Obada Prize is an international award supported by  the Natural Sciences Publishing and African Academy of Sciences (North African Branch). It was established to recognise the excellence of Egyptian Mathematics Emeritus Professor, Obada Abdel Shafy. The award aims to identify creative interdisciplinary research that cuts across traditional boundaries. It also aims at encouraging values and excellence that can promote the humanistic scientific and technological breakthrough that can improve our world.

Obada-Prize award categories 
Obada-Prize involves three categories and they are; Distinguished Researcher, Young Distinguished Researchers (who are aged 40 or below) and the undergraduate and Post Graduate Students.

Obada Prize ceremony 
At the Obada Prize Ceremony, the winners are given Certificates, Obada-Prize Medal and a  document showing the Obada-Prize amount which can be used as a waver code for the publication fees in NSP International Journals.

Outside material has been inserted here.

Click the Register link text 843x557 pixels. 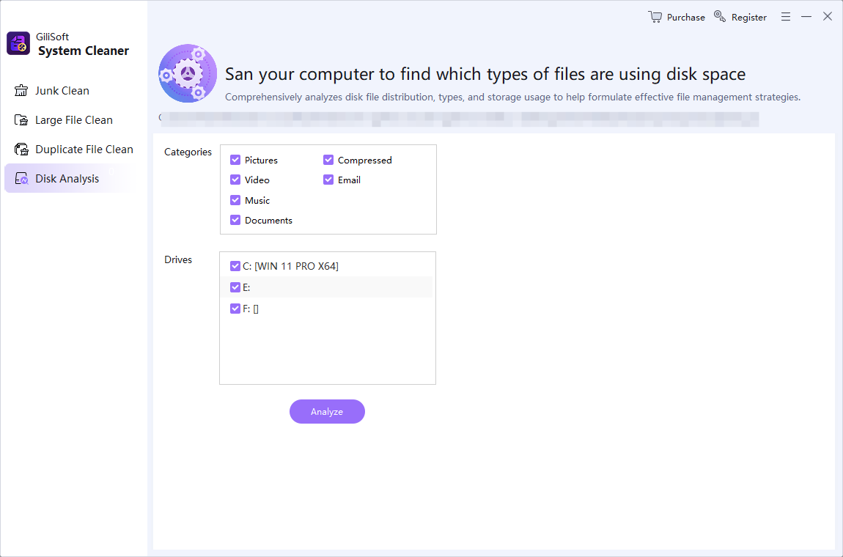click(749, 17)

List of Obada prize award winners

2022

Distinguished Researchers' Category

Sohail Nadeem,  a Professor of Mathematics at Quaid-i-Azam University, Pakistan.

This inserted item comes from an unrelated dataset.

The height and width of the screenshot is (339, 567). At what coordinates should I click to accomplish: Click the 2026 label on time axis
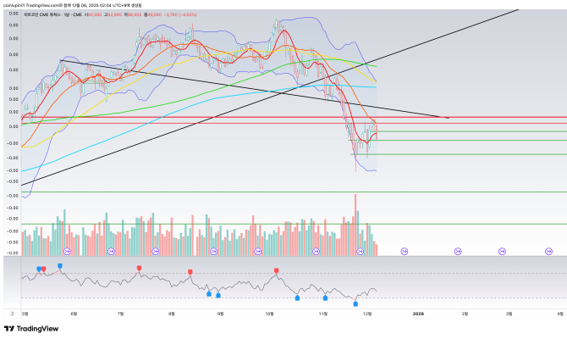[x=417, y=313]
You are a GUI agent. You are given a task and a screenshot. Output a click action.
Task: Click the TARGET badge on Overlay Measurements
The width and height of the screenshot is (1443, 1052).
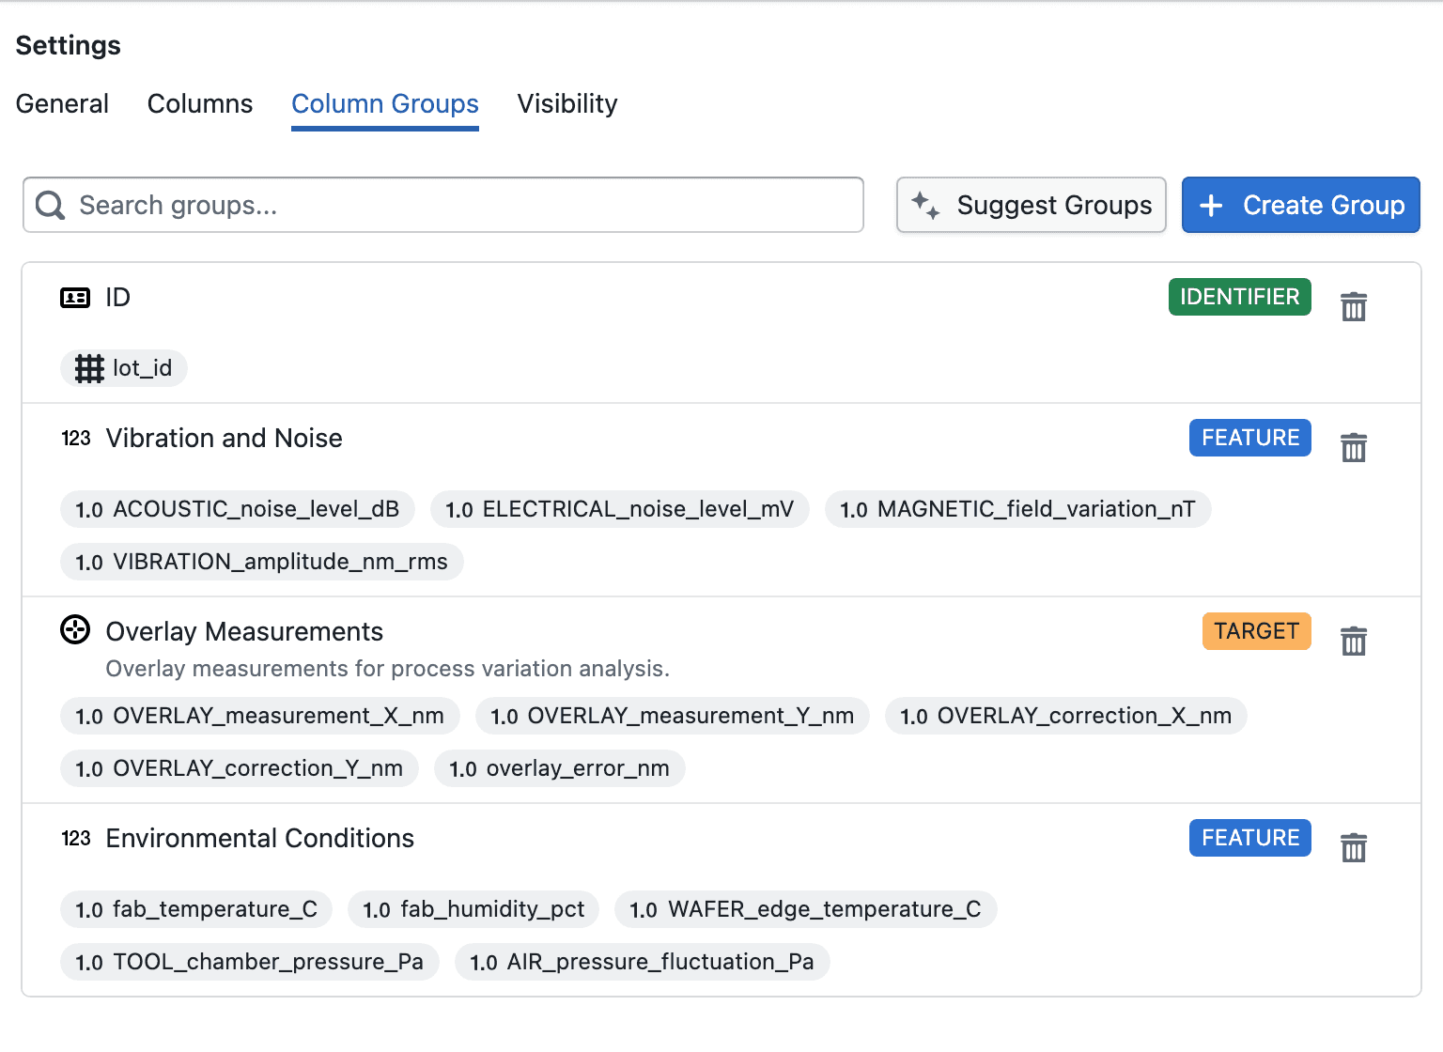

Xiao-Jun Yang,  a professor of Applied Mathematics and Mechanics at China University of Mining and Technology, China.

Gehad G. Mohamed, a professor at the Chemistry Department, Cairo University.

Sheref El-Khamisy, a professor of Molecular Medicine at the University of Sheffield, UK.

Nageh Allam  ,  a Professor and Director of the Nanotechnology Graduate Program, American University, Egypt.

Ayman Abdel-Khalik,  a Professor of Electrical Engineering Department, Faculty of Engineering, Alexandria University

Amir Gandomi, a Professor of Data Science and an ARC DECRA Fellow at University of Technology Sydney, Australia.